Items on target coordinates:
begin
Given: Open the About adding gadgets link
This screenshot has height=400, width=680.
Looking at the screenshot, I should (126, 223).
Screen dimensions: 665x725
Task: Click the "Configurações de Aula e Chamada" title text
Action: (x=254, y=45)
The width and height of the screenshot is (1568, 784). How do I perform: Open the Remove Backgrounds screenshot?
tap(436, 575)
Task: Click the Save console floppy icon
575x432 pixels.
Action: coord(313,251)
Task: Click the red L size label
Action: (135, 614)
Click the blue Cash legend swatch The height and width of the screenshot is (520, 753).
end
Present every line of the items above as a Markdown table, with a Row column numbering each line and a Text column holding the line itself, leaving out any blank lines.

| Row | Text |
|---|---|
| 1 | Given: Open the About adding gadgets link |
| 2 | This screenshot has height=400, width=680. |
| 3 | Looking at the screenshot, I should (126, 223). |
| 4 | Screen dimensions: 665x725 |
| 5 | Task: Click the "Configurações de Aula e Chamada" title text |
| 6 | Action: (x=254, y=45) |
| 7 | The width and height of the screenshot is (1568, 784). How do I perform: Open the Remove Backgrounds screenshot? |
| 8 | tap(436, 575) |
| 9 | Task: Click the Save console floppy icon |
| 10 | 575x432 pixels. |
| 11 | Action: coord(313,251) |
| 12 | Task: Click the red L size label |
| 13 | Action: (135, 614) |
| 14 | Click the blue Cash legend swatch The height and width of the screenshot is (520, 753). |